Trump ordena envio de submarinos nucleares após ameaça de ex-presidente russo
O presidente dos Estados Unidos, Donald Trump, anunciou nesta sexta-feira (1º) que ordenou o envio de “dois submarinos nucleares às regiões próximas” à Rússia, após declarações consideradas “provocativas” do ex-presidente russo Dmitri Medvedev. A informação foi divulgada pelo republicano em sua plataforma Truth Social.
“Ordenei que dois submarinos nucleares se posicionassem nas regiões adjacentes, caso estas declarações insensatas e incendiárias sejam mais do que isso”, escreveu Trump, em tom de alerta. “As palavras são muito importantes e, muitas vezes, podem ter consequências imprevistas. Espero que este não seja um desses casos”, completou.
A publicação foi uma resposta a comentários feitos por Medvedev na rede social X. Atual vice-presidente do Conselho de Segurança da Rússia, ele afirmou que cada novo ultimato de Trump para encerrar o conflito na Ucrânia “representa uma ameaça e um passo direto rumo à guerra” com os Estados Unidos.

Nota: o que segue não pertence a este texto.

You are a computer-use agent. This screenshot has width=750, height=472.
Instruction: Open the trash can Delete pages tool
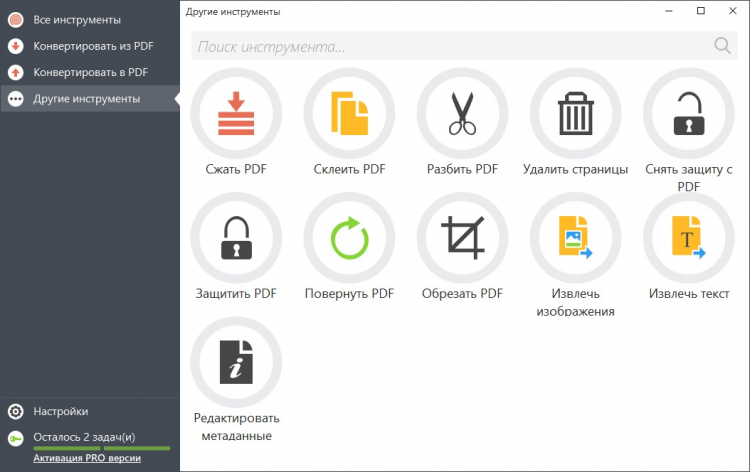pyautogui.click(x=575, y=114)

Trump não detalhou se os submarinos citados são de propulsão nuclear ou armados com ogivas nucleares, tampouco revelou sua localização exata. O presidente norte-americano também voltou a ameaçar a Rússia com sanções econômicas caso o presidente Vladimir Putin não encerre as hostilidades na Ucrânia até o fim da próxima semana.
Entre as medidas em análise está a aplicação de sanções secundárias — que atingem países que compram petróleo russo — com o objetivo de sufocar financeiramente o esforço de guerra russo.
Trump, que retornou ao poder em janeiro, chegou a apostar na reaproximação com Putin, acreditando que a relação pessoal com o líder do Kremlin facilitaria o fim do conflito iniciado com a invasão da Ucrânia em fevereiro de 2022. No entanto, o plano não avançou e, segundo fontes próximas, o presidente americano estaria cada vez mais frustrado com a postura do governo russo.
Dmitri Medvedev, por sua vez, tem mantido um discurso alinhado com os interesses bélicos de Moscou. Foi presidente da Rússia entre 2008 e 2012, período em que ocupou formalmente o cargo no lugar de Putin, que se afastou temporariamente para contornar as limitações constitucionais e se manter no poder.